[Opening PROVIDED DATA section]
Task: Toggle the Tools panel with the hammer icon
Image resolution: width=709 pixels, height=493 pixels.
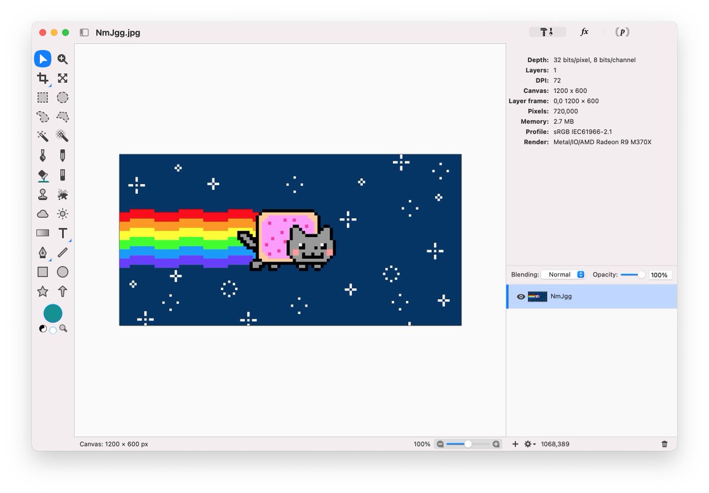Action: point(547,32)
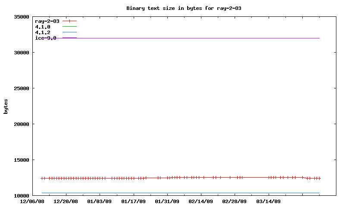Click the "bytes" y-axis label
This screenshot has width=345, height=207.
click(6, 107)
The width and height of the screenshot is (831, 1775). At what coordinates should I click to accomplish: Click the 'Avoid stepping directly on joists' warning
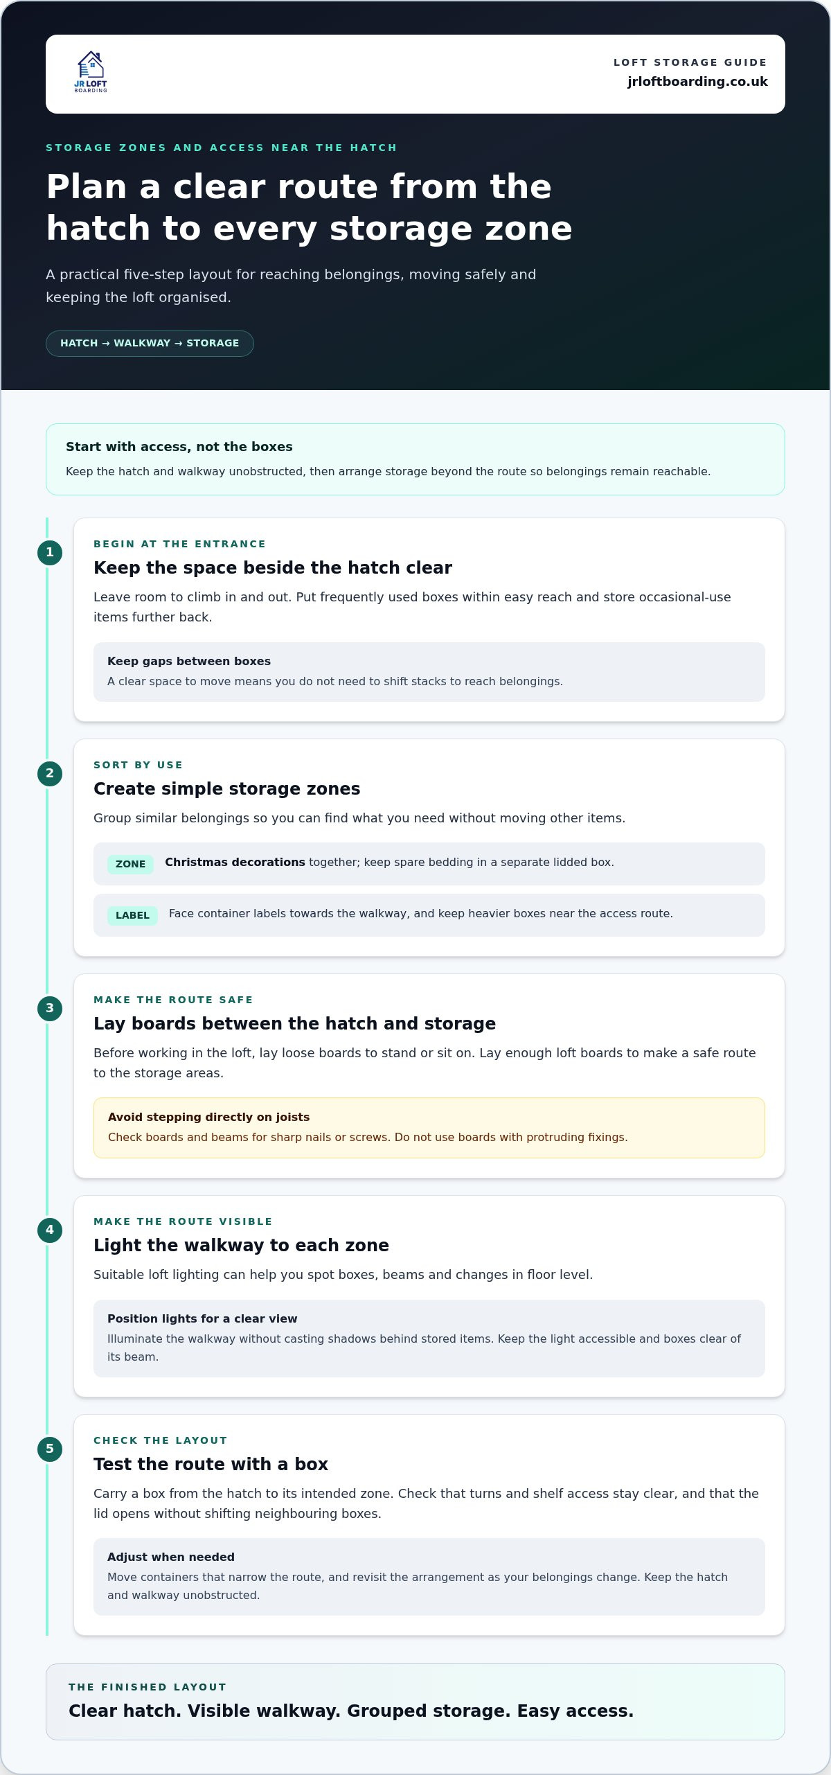(429, 1128)
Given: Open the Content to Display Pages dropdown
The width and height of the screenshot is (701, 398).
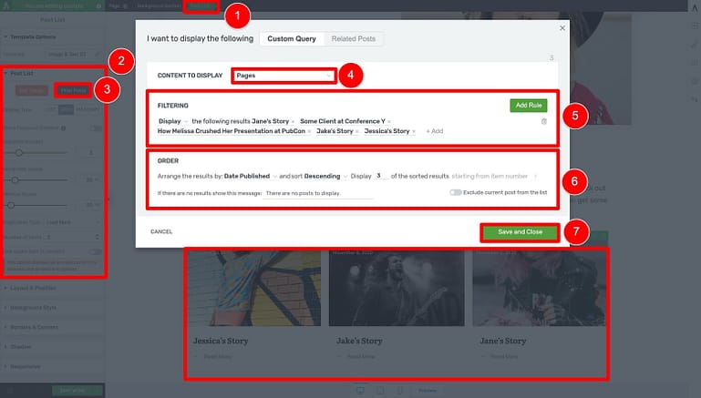Looking at the screenshot, I should (x=283, y=76).
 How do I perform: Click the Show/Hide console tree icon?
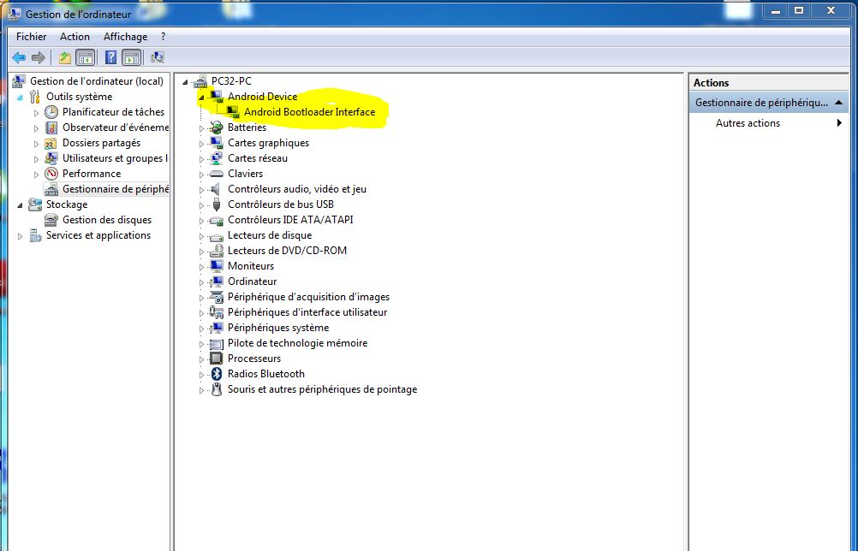coord(86,57)
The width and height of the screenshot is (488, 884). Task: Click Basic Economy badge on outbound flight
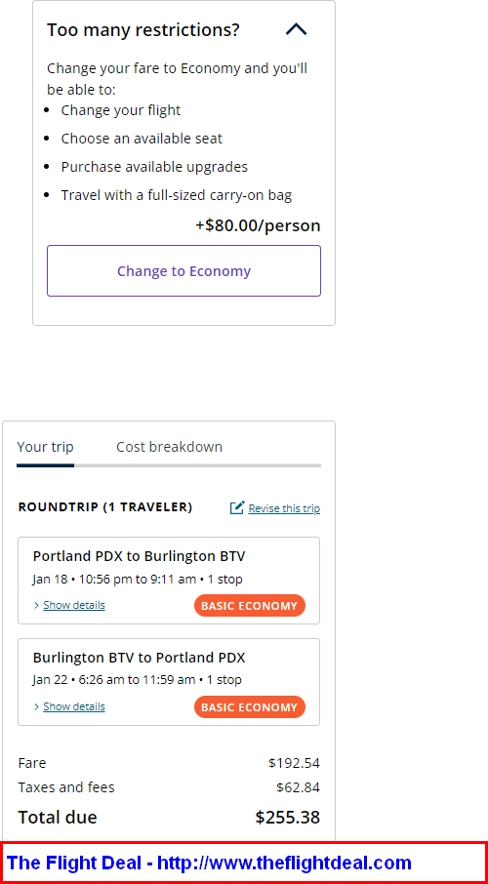[249, 606]
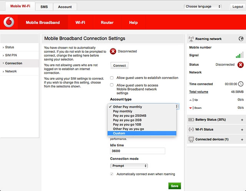246x191 pixels.
Task: Click the Connected devices monitor icon
Action: pyautogui.click(x=191, y=139)

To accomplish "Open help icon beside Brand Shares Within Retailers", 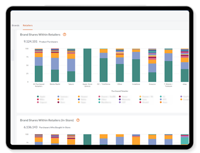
[Closing PROVIDED DATA section]
Reproduce, exactly and with no pictures, the lines from the line containing "The width and height of the screenshot is (701, 398)." through the closing line of the data above, keeping both ends.

The width and height of the screenshot is (701, 398).
Looking at the screenshot, I should (x=283, y=76).
 How do I perform: Click the Show/Hide console tree icon?
coord(86,57)
The width and height of the screenshot is (488, 884). Task: Click Basic Economy badge on outbound flight
[249, 606]
246x191 pixels.
Task: Click the Connected devices monitor icon
Action: pyautogui.click(x=191, y=139)

To accomplish "Open help icon beside Brand Shares Within Retailers", 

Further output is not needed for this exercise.